Chetan Ahya, Morgan Stanley’s chief Asia economist, said supply chain pressures likely peaked in April and there’s optimism about some improvement going forward.
“It looks like you will see some kind of solution to the supply chain issues in China over the next few weeks,” he said in an interview on Bloomberg TV. “And Shanghai reopening is definitely one important factor that we are looking at as well. So yes, there are going to be a lot of challenges for the rest of the world, but looks like the worst is behind us.”
Beijing has signaled that policy makers will step up support for the economy, with Premier Li Keqiang recently urging officials to ensure stability through fiscal and monetary policy.
The People’s Bank of China took steps on Sunday to ease a housing crunch by reducing mortgage rates for first-time homebuyers. However, it left the interest rate on one-year policy loans unchanged on Monday, as inflation pressure and worries about capital outflows reduce the scope for more easing.
“It is clear that the impact of lockdowns, or the fear of lockdowns, overwhelmed any economic easing, and the Shanghai lockdown had ripple effects across the nation,” said Wei Yao, head of research for Asia Pacific and chief economist at Societe Generale SA. The jump in the jobless rate will be of particular worry to China’s leadership, said Wei.
“If this set does not raise the urgency of adjusting the zero-Covid measures to allow the economy to normalise, we don’t know what will,” she said.

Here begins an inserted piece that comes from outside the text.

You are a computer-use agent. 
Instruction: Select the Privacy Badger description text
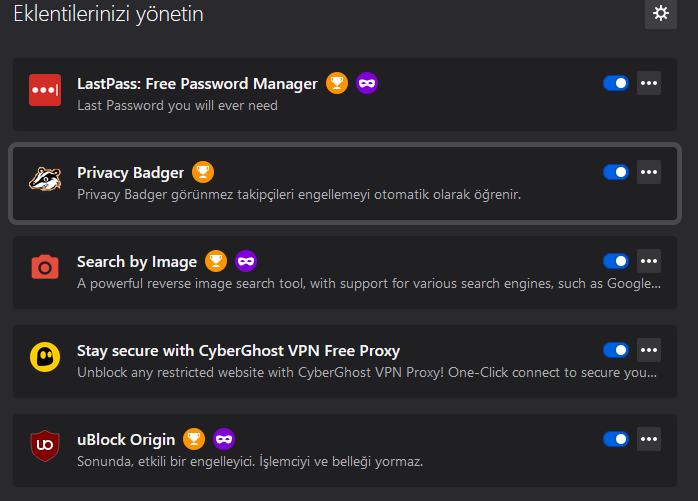pos(299,194)
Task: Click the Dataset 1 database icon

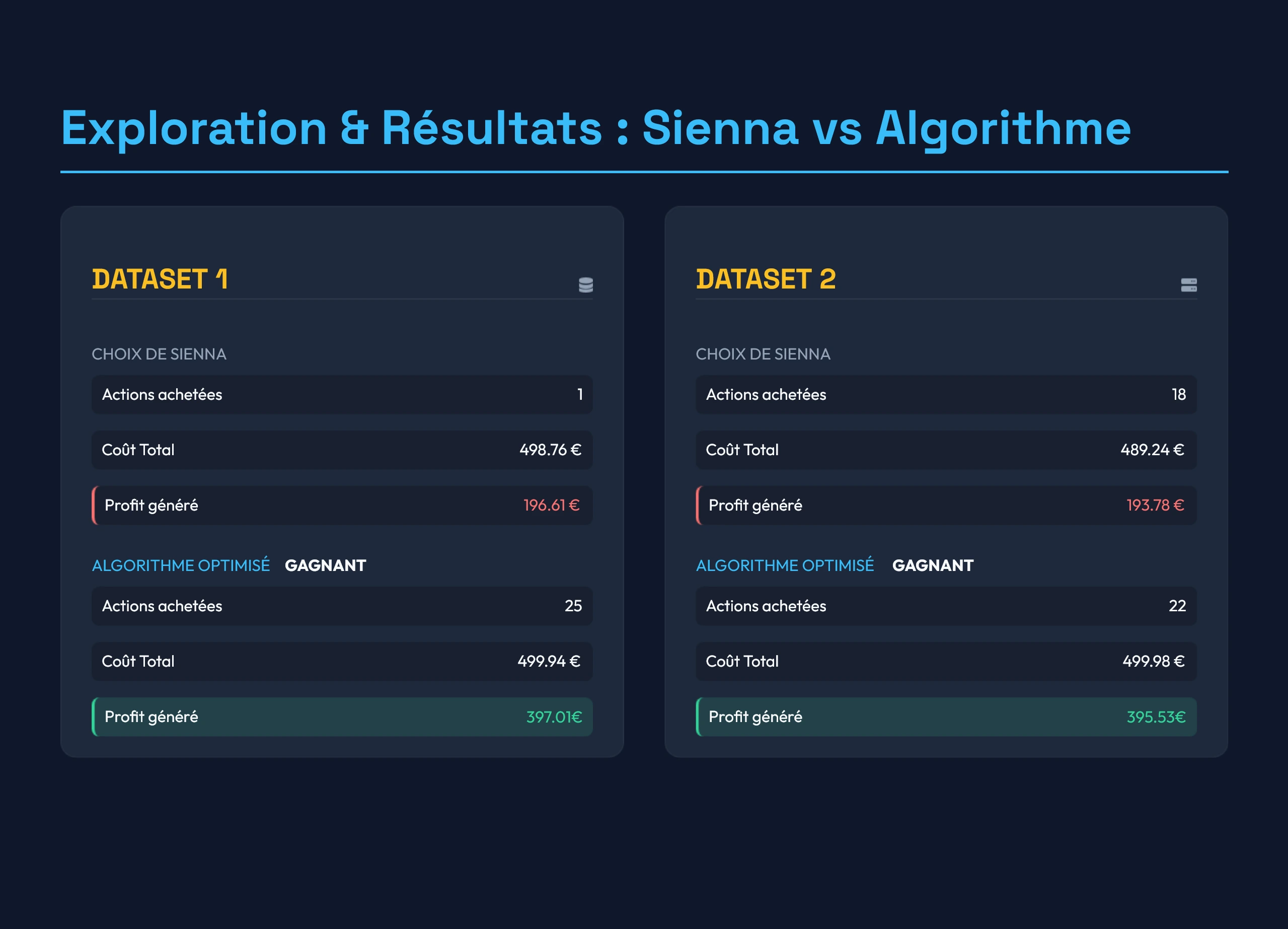Action: click(585, 284)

The National Bureau of Statistics said the Covid outbreaks had a “big impact” on the economy in April, but the effects are likely to be short-lived. “With progress in Covid controls and policies to stabilize the economy taking effect, the economy is likely to recover gradually,” it said, adding that it doesn’t expect GDP to contract in the second quarter.
Fixed-asset investment increased 6.8% in the first four months of the year, likely supported by the government’s push to expand infrastructure spending. However, cement output was down 18.9% in April and production of crude steel and steel products both dropped more than 5%. The production of cars plunged 44% and total manufacturing output dropped 4.6%.

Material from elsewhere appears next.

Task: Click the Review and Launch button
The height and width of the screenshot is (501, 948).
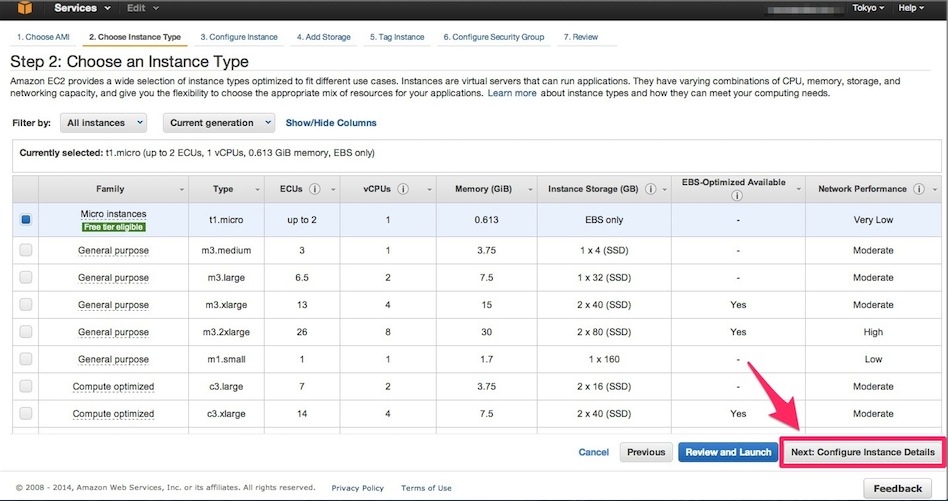Action: tap(729, 452)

Electricity generation fell 4.3% in April from a year ago, as power demand from factory floors to steel mills and shopping malls wanes amid the virus restrictions.
The authorities put a bullish spin on the numbers, with the official statement saying the “general trend of high-quality development remained unchanged despite the increased downward pressure.”
Monetary stimulus is proving less effective in the face of Covid lockdowns, with data on Friday showing businesses and consumers had little appetite to borrow in April. Credit growth weakened sharply last month, with new yuan loans sinking to the lowest level since December 2017.
Banks could cut their main lending rates on Friday this week, which would help to further lower mortgage rates for homebuyers after the cut announced by the PBOC over the weekend. However, economists see the impact as fairly limited for now.
China’s housing market is a crucial source of growth for the domestic economy but has been in a slump for almost a year, with sales dropping at a double-digit pace every month since August 2021 and prices of new homes also falling after a government crackdown on indebted property developers.
Investment in property development fell 2.7% in the first four months of the year, while the value of homes sales dropped 32%, the data showed.
“The biggest problem that we currently see is the continued current pressure on credit, and to the extent that the business confidence is being shaken, and therefore credit demand is now fundamentally being damaged,” Helen Qiao, economist for Greater China at Bank of America, said in an interview on Bloomberg TV. “And therefore it takes more than just a simple interest rate cut to boost the credit demand.”